Ioana Danes wrote
> Hi All,
> Is there any similar syntax that only invokes the procedure once and
> returns all the columns?
Generic, adapt to fit your needs.
WITH func_call AS (
SELECT function_call(...) AS func_out_col
)
SELECT (func_out_col).*
FROM func_call;
Basically you have to execute the function call and leave the result as a
single column (a row type).
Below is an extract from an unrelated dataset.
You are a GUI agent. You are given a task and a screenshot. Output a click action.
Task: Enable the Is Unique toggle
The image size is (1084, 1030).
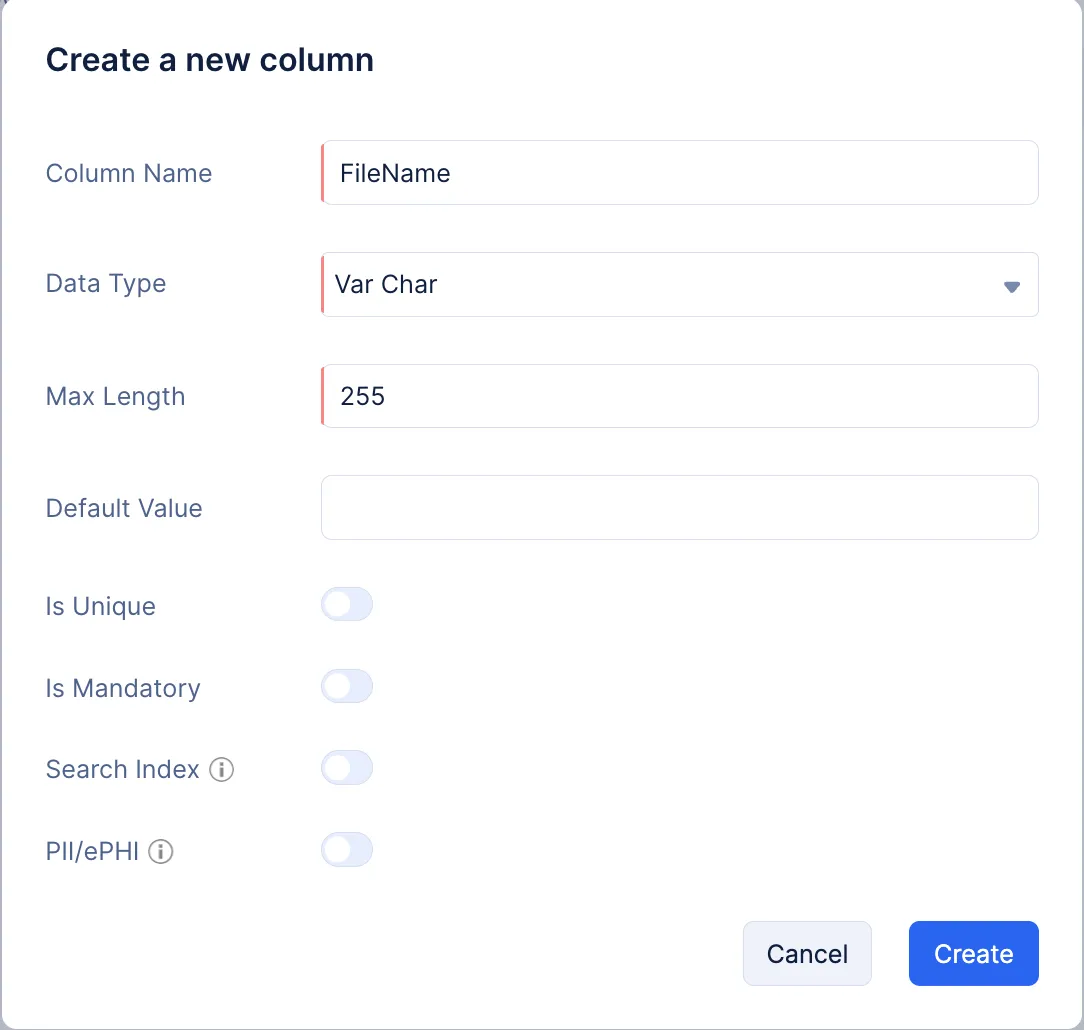click(x=347, y=604)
Then, in another layer of the query, you expand
that single column into its components using "*". Because you are expanding
a column and not a table you must put the column name in "()" - otherwise
the parser thinks "func_out_col" is a table and errors out.
This all definitely applies to 9.2 and earlier. 9.3 (with lateral) may
behave differently...
David J.
Hi David,
Thank you for your reply, I haven't thought about it. This works as expected if I don't need to filter the table
tmp_Cashdrawer:
select tmp_Cashdrawer.CashdrawerID,
(test1(tmp_Cashdrawer.CashdrawerID)).* from tmp_Cashdrawer where
tmp_Cashdrawer.CashdrawerID in (1);
If I will have to filter the tmp_Cashdrawer table then it executes the function for the all the cash drawers and then
filterout the result which again is not efficient...
I might use an aggregate table for this. This way I can use a simple function call to update the aggregate table when a
cashdrawer is balanced or before executing the report.